Processing of Raw Data to Tidy Data in R

The data that is download from web or other resources are often hard to analyze. It is often needed to do some processing or cleaning of the dataset in order to prepare it for further downstream analysis, predictive modeling and so on. This article discusses several methods in R to convert the raw dataset into a tidy data.

Raw Data

A Raw data is a dataset that has been downloaded from web (or any other source) and has not been processed yet. Raw data is not ready for use in statistics. It needs various processing tools to be ready for analysis.

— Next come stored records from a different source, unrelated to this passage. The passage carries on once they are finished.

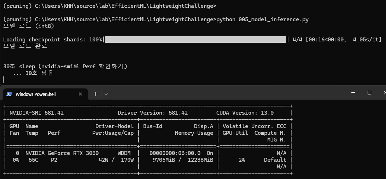Click the 2% GPU-Util reading
Screen dimensions: 386x179
(x=242, y=160)
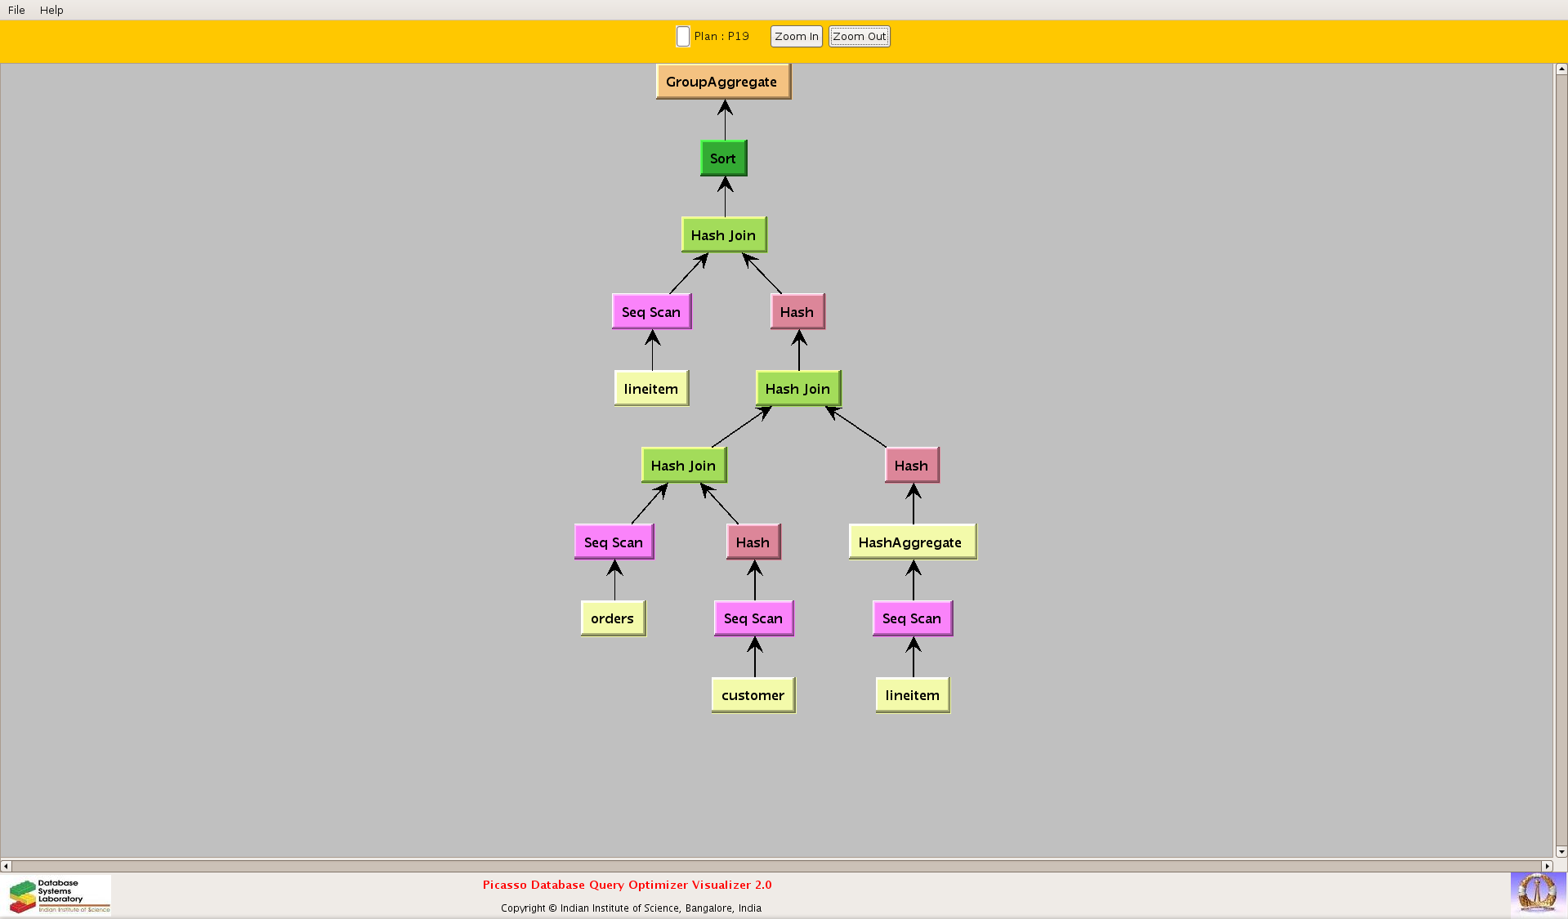Select the dark green Sort node
The height and width of the screenshot is (919, 1568).
723,158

Example: Below is the image of a Raw IRIS Dataset. It does not have any information as what the data is, or what is it representing. This will be done by tidying the data.



Tidy Data

On the other hand, a Tidy dataset (also called cooked data) is the data that has following characteristics:

  • Each variable measured should be in one column.
  • Each different observation of that variable should be in a different row.
  • There should be one table for each “kind” of variable.
  • If there are multiple tables, they should include a column in the table that allows them to be linked.

Example: Below is the image of a Tidy IRIS Dataset. It contains valuable processed information like column names. The process is explained later below.

Steps in general processing a raw dataset into a tidy dataset with example

  1. Loading the dataset in R
    • The first-most step is to get the data for processing. Here the data taken is from IRIS data.
    • Firstly download the data and make it into a dataframe in R.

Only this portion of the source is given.